PROBLEM DESCRIPTION:
Set down the full text about the US election's impact on Pakistan's economy, word for word.

EXTRACT PROVIDED:
-----

Impact of US election on Pakistan’s economy

For the first time in recent history, Pakistan’s GDP recorded a contraction of 0.4 per cent in 2019-20 (the IMF estimated it to be -1.5pc in real terms). This was despite $3.7 billion received collectively in loans and grants to support the pandemic management efforts. The debts were rescheduled, Saudi Arabia deferred oil payments for three months, China permitted the use of $1bn deposited in the SBP and the IMF disbursed $1.3bn under its Rapid Financing Instrument. The World Bank gave a grant of $500 million, Asian Development Bank (ADB) $350m, Islamic Development Bank $70m, Organisation of the Petroleum Exporting Countries Fund (Opec) $50m and France’s AFG $51m to protect lives and livelihoods and contain the spread of the deadly virus.

The background conversation in diplomatic circles revealed a departure and greater goodwill for the Democratic duo vis-a-vis the Republican Trump team. In Islamabad, Republicans are generally assumed to be warmer towards Pakistan.

Like most other nations that are upset with the United States for acting unilaterally over the past four years, Pakistanis want the future leader of the powerful nation to be more compassionate in the current trying times of the pandemic-induced global recession.

Under President Trump, the United States scrapped the Iran nuclear deal, abandoned the Trans-Pacific Partnership, walked out of the Paris agreement, pulled out of the Human Rights Council and the UN Education and Scientific and Cultural Organisation. He chopped the funding for the World Trade Organisation, threatened to pull out of the North Atlantic Treaty Organisation (Nato) and started the process to withdraw from the Intermediate-Range Nuclear Forces Treaty. He initiated a tariff war with China and administered visa restrictions and cancellations for overseas professionals working there. President Trump’s rigid attitude irked even close US allies. It was hard for Pakistan to put up with the tougher stance of the United States and multilateral institutions in its influence. The drift of the sole superpower towards India when China was investing liberally in Pakistan under the China-Pakistan Economic Corridor (CPEC) tested Pakistan’s skills of diplomacy.

-----

Stored data entries:

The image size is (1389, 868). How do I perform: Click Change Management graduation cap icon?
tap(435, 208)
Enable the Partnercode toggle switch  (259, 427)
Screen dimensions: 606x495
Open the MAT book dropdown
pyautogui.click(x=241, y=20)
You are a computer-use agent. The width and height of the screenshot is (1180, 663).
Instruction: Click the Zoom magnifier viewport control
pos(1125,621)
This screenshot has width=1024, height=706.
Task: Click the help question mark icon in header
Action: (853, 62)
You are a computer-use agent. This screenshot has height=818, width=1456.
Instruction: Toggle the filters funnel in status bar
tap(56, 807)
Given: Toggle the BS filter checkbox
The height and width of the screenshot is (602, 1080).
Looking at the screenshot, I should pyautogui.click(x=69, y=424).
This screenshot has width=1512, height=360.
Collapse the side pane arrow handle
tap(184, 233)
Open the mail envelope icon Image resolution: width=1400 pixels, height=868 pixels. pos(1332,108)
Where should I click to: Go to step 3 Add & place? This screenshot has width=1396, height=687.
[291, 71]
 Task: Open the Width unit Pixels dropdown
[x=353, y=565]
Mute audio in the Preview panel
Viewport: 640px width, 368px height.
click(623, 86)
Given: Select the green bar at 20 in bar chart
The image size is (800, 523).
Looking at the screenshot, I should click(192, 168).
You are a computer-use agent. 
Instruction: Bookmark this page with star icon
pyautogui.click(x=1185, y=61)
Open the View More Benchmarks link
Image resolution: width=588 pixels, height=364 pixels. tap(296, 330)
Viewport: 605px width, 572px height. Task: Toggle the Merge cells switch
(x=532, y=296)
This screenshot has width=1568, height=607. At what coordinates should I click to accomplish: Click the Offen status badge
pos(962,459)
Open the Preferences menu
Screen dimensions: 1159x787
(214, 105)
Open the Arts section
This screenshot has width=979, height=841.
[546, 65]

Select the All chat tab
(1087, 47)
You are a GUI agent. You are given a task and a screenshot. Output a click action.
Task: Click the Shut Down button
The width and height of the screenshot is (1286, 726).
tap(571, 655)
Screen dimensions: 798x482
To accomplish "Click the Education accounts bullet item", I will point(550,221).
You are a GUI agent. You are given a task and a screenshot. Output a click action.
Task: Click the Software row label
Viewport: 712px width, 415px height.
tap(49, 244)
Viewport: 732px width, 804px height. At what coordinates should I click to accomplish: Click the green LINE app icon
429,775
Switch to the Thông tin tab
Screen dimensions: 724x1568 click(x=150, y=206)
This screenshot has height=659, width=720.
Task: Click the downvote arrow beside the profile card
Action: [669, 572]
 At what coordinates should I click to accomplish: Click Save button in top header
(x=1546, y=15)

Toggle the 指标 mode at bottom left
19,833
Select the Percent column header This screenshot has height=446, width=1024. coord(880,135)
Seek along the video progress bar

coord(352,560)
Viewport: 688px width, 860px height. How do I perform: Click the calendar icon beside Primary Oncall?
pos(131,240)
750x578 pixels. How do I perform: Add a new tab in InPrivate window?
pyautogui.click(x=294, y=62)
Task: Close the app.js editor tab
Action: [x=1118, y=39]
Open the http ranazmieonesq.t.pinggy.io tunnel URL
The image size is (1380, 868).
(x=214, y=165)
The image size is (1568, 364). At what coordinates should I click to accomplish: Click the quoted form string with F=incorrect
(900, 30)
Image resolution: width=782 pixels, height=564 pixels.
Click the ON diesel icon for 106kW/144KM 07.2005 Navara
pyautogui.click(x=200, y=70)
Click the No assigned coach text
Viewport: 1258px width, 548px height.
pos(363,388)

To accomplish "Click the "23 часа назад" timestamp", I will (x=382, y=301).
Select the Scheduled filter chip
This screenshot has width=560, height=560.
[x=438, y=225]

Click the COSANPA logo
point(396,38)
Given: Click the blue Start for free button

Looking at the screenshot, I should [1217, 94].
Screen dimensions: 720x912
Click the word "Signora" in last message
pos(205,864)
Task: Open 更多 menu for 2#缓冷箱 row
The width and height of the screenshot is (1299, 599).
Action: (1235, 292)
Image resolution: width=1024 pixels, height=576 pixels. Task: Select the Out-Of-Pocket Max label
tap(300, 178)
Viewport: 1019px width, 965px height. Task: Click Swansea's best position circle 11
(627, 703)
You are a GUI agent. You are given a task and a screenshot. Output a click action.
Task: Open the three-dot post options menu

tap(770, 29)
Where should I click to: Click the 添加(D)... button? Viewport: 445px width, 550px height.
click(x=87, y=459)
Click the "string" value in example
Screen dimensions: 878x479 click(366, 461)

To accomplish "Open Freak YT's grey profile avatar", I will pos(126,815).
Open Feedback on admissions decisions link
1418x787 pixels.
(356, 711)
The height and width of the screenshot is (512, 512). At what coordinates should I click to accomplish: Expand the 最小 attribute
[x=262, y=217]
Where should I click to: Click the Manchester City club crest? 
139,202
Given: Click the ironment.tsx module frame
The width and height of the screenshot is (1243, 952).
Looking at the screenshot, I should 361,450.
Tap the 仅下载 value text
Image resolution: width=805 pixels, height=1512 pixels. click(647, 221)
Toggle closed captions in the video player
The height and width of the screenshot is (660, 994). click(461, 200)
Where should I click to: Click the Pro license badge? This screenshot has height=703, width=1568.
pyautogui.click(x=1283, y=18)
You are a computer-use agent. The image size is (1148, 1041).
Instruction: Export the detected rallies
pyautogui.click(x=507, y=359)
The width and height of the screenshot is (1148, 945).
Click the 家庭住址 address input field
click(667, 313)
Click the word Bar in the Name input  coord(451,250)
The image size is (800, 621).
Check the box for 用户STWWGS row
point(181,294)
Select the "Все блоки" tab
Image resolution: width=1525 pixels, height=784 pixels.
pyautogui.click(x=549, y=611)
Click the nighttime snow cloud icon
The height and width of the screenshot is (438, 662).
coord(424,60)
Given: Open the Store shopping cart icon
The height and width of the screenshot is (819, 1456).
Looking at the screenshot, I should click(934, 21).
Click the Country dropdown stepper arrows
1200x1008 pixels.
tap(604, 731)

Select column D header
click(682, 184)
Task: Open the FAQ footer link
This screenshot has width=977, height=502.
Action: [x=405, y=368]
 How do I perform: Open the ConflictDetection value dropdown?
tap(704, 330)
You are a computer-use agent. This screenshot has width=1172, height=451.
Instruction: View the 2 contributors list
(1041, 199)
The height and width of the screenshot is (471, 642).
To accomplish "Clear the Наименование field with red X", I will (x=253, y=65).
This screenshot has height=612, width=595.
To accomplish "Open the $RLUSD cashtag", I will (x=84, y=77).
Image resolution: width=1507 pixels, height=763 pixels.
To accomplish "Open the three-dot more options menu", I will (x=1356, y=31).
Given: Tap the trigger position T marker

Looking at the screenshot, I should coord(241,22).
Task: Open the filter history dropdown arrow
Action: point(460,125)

-----

RESPONSE:
Impact of US election on Pakistan’s economy

For the first time in recent history, Pakistan’s GDP recorded a contraction of 0.4 per cent in 2019-20 (the IMF estimated it to be -1.5pc in real terms). This was despite $3.7 billion received collectively in loans and grants to support the pandemic management efforts. The debts were rescheduled, Saudi Arabia deferred oil payments for three months, China permitted the use of $1bn deposited in the SBP and the IMF disbursed $1.3bn under its Rapid Financing Instrument. The World Bank gave a grant of $500 million, Asian Development Bank (ADB) $350m, Islamic Development Bank $70m, Organisation of the Petroleum Exporting Countries Fund (Opec) $50m and France’s AFG $51m to protect lives and livelihoods and contain the spread of the deadly virus.

The background conversation in diplomatic circles revealed a departure and greater goodwill for the Democratic duo vis-a-vis the Republican Trump team. In Islamabad, Republicans are generally assumed to be warmer towards Pakistan.

Like most other nations that are upset with the United States for acting unilaterally over the past four years, Pakistanis want the future leader of the powerful nation to be more compassionate in the current trying times of the pandemic-induced global recession.

Under President Trump, the United States scrapped the Iran nuclear deal, abandoned the Trans-Pacific Partnership, walked out of the Paris agreement, pulled out of the Human Rights Council and the UN Education and Scientific and Cultural Organisation. He chopped the funding for the World Trade Organisation, threatened to pull out of the North Atlantic Treaty Organisation (Nato) and started the process to withdraw from the Intermediate-Range Nuclear Forces Treaty. He initiated a tariff war with China and administered visa restrictions and cancellations for overseas professionals working there. President Trump’s rigid attitude irked even close US allies. It was hard for Pakistan to put up with the tougher stance of the United States and multilateral institutions in its influence. The drift of the sole superpower towards India when China was investing liberally in Pakistan under the China-Pakistan Economic Corridor (CPEC) tested Pakistan’s skills of diplomacy.